▸ Job:
Return each line of the material below without any change.

(Some records)
[Start]

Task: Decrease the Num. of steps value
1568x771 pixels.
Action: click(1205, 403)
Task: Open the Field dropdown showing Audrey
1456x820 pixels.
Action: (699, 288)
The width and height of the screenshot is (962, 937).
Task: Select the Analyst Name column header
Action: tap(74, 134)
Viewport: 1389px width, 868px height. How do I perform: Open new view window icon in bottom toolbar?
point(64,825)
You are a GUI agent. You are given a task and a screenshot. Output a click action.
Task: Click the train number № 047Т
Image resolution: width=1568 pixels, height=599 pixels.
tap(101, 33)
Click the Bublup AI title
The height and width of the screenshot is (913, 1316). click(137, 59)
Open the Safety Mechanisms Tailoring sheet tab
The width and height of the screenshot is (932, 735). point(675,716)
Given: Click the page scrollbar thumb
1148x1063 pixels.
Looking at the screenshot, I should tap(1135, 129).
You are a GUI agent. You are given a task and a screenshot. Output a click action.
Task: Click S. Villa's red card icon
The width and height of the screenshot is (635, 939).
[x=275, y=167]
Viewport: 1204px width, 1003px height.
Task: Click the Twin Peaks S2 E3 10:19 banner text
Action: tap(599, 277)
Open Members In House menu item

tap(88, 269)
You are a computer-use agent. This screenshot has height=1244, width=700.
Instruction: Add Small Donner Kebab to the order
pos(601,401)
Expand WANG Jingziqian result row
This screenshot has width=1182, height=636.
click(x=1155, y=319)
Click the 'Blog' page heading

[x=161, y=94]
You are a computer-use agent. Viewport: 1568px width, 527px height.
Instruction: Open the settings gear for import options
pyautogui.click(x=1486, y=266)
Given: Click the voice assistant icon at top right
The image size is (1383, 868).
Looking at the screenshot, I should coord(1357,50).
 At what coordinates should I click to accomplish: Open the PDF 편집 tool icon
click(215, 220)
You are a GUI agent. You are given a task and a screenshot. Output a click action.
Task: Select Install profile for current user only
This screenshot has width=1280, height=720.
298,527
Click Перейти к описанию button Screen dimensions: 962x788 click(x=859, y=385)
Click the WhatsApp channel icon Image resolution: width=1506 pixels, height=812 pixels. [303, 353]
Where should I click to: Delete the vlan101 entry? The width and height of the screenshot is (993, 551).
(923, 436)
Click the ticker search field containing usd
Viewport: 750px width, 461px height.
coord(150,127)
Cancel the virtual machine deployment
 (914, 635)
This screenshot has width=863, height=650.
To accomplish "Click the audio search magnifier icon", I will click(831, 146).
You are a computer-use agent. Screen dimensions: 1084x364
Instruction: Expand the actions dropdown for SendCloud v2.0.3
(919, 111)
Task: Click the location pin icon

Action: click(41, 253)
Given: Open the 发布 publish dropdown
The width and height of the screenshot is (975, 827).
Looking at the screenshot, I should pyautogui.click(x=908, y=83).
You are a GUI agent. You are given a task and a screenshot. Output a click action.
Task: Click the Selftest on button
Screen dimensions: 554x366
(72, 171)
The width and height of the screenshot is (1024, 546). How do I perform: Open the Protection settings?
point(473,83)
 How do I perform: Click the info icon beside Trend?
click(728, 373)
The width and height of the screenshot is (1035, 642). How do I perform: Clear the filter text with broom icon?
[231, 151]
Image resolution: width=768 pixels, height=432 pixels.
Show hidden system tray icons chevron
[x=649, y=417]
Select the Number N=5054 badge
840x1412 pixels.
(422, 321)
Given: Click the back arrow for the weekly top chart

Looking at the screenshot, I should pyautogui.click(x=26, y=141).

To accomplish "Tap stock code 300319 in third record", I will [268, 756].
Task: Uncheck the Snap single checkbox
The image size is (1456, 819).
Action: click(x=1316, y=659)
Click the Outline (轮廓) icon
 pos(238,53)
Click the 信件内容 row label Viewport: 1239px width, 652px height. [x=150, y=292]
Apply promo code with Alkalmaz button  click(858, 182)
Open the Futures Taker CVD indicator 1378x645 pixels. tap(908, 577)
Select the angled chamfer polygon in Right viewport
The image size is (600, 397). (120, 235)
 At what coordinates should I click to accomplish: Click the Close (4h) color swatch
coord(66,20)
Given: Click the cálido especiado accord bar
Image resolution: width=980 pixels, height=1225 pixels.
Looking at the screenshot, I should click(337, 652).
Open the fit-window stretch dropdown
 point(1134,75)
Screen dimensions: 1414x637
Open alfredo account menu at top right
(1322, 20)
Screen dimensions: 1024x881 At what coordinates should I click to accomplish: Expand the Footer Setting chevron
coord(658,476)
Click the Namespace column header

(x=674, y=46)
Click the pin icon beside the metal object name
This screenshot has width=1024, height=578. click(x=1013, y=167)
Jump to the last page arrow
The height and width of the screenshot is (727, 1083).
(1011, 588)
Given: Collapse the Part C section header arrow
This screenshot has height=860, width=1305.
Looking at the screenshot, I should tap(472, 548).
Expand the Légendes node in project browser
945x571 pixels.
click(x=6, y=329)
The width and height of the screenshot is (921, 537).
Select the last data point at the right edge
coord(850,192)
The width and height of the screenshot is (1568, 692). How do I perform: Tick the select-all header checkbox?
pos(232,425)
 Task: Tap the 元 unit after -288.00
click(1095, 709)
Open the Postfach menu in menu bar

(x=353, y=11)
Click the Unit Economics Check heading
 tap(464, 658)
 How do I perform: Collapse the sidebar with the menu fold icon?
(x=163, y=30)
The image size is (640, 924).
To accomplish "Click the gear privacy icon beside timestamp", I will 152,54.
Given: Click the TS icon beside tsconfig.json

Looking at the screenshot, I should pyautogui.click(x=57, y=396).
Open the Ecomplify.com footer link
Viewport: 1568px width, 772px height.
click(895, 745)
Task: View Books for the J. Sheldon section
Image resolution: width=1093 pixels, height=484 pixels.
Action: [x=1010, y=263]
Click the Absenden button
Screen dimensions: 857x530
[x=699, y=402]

[End]

▸ Task response:
Task: Decrease the Num. of steps value
1568x771 pixels.
Action: click(1205, 403)
Task: Open the Field dropdown showing Audrey
1456x820 pixels.
Action: (699, 288)
The width and height of the screenshot is (962, 937).
Task: Select the Analyst Name column header
Action: tap(74, 134)
Viewport: 1389px width, 868px height. How do I perform: Open new view window icon in bottom toolbar?
point(64,825)
You are a GUI agent. You are given a task and a screenshot. Output a click action.
Task: Click the train number № 047Т
Image resolution: width=1568 pixels, height=599 pixels.
tap(101, 33)
Click the Bublup AI title
The height and width of the screenshot is (913, 1316). click(137, 59)
Open the Safety Mechanisms Tailoring sheet tab
The width and height of the screenshot is (932, 735). point(675,716)
Given: Click the page scrollbar thumb
1148x1063 pixels.
Looking at the screenshot, I should tap(1135, 129).
You are a GUI agent. You are given a task and a screenshot. Output a click action.
Task: Click S. Villa's red card icon
The width and height of the screenshot is (635, 939).
[x=275, y=167]
Viewport: 1204px width, 1003px height.
Task: Click the Twin Peaks S2 E3 10:19 banner text
Action: tap(599, 277)
Open Members In House menu item

tap(88, 269)
You are a computer-use agent. This screenshot has height=1244, width=700.
Instruction: Add Small Donner Kebab to the order
pos(601,401)
Expand WANG Jingziqian result row
This screenshot has width=1182, height=636.
click(x=1155, y=319)
Click the 'Blog' page heading

[x=161, y=94]
You are a computer-use agent. Viewport: 1568px width, 527px height.
Instruction: Open the settings gear for import options
pyautogui.click(x=1486, y=266)
Given: Click the voice assistant icon at top right
The image size is (1383, 868).
Looking at the screenshot, I should coord(1357,50).
 At what coordinates should I click to accomplish: Open the PDF 편집 tool icon
click(215, 220)
You are a GUI agent. You are given a task and a screenshot. Output a click action.
Task: Select Install profile for current user only
This screenshot has width=1280, height=720.
298,527
Click Перейти к описанию button Screen dimensions: 962x788 click(x=859, y=385)
Click the WhatsApp channel icon Image resolution: width=1506 pixels, height=812 pixels. [303, 353]
Where should I click to: Delete the vlan101 entry? The width and height of the screenshot is (993, 551).
(923, 436)
Click the ticker search field containing usd
Viewport: 750px width, 461px height.
coord(150,127)
Cancel the virtual machine deployment
 (914, 635)
This screenshot has width=863, height=650.
To accomplish "Click the audio search magnifier icon", I will click(831, 146).
You are a computer-use agent. Screen dimensions: 1084x364
Instruction: Expand the actions dropdown for SendCloud v2.0.3
(919, 111)
Task: Click the location pin icon

Action: click(41, 253)
Given: Open the 发布 publish dropdown
The width and height of the screenshot is (975, 827).
Looking at the screenshot, I should pyautogui.click(x=908, y=83).
You are a GUI agent. You are given a task and a screenshot. Output a click action.
Task: Click the Selftest on button
Screen dimensions: 554x366
(72, 171)
The width and height of the screenshot is (1024, 546). How do I perform: Open the Protection settings?
point(473,83)
 How do I perform: Click the info icon beside Trend?
click(728, 373)
The width and height of the screenshot is (1035, 642). How do I perform: Clear the filter text with broom icon?
[231, 151]
Image resolution: width=768 pixels, height=432 pixels.
Show hidden system tray icons chevron
[x=649, y=417]
Select the Number N=5054 badge
840x1412 pixels.
(422, 321)
Given: Click the back arrow for the weekly top chart

Looking at the screenshot, I should pyautogui.click(x=26, y=141).

To accomplish "Tap stock code 300319 in third record", I will [268, 756].
Task: Uncheck the Snap single checkbox
The image size is (1456, 819).
Action: click(x=1316, y=659)
Click the Outline (轮廓) icon
 pos(238,53)
Click the 信件内容 row label Viewport: 1239px width, 652px height. [x=150, y=292]
Apply promo code with Alkalmaz button  click(858, 182)
Open the Futures Taker CVD indicator 1378x645 pixels. tap(908, 577)
Select the angled chamfer polygon in Right viewport
The image size is (600, 397). (120, 235)
 At what coordinates should I click to accomplish: Click the Close (4h) color swatch
coord(66,20)
Given: Click the cálido especiado accord bar
Image resolution: width=980 pixels, height=1225 pixels.
Looking at the screenshot, I should click(337, 652).
Open the fit-window stretch dropdown
 point(1134,75)
Screen dimensions: 1414x637
Open alfredo account menu at top right
(1322, 20)
Screen dimensions: 1024x881 At what coordinates should I click to accomplish: Expand the Footer Setting chevron
coord(658,476)
Click the Namespace column header

(x=674, y=46)
Click the pin icon beside the metal object name
This screenshot has width=1024, height=578. click(x=1013, y=167)
Jump to the last page arrow
The height and width of the screenshot is (727, 1083).
(1011, 588)
Given: Collapse the Part C section header arrow
This screenshot has height=860, width=1305.
Looking at the screenshot, I should tap(472, 548).
Expand the Légendes node in project browser
945x571 pixels.
click(x=6, y=329)
The width and height of the screenshot is (921, 537).
Select the last data point at the right edge
coord(850,192)
The width and height of the screenshot is (1568, 692). How do I perform: Tick the select-all header checkbox?
pos(232,425)
 Task: Tap the 元 unit after -288.00
click(1095, 709)
Open the Postfach menu in menu bar

(x=353, y=11)
Click the Unit Economics Check heading
 tap(464, 658)
 How do I perform: Collapse the sidebar with the menu fold icon?
(x=163, y=30)
The image size is (640, 924).
To accomplish "Click the gear privacy icon beside timestamp", I will 152,54.
Given: Click the TS icon beside tsconfig.json

Looking at the screenshot, I should pyautogui.click(x=57, y=396).
Open the Ecomplify.com footer link
Viewport: 1568px width, 772px height.
click(895, 745)
Task: View Books for the J. Sheldon section
Image resolution: width=1093 pixels, height=484 pixels.
Action: [x=1010, y=263]
Click the Absenden button
Screen dimensions: 857x530
[x=699, y=402]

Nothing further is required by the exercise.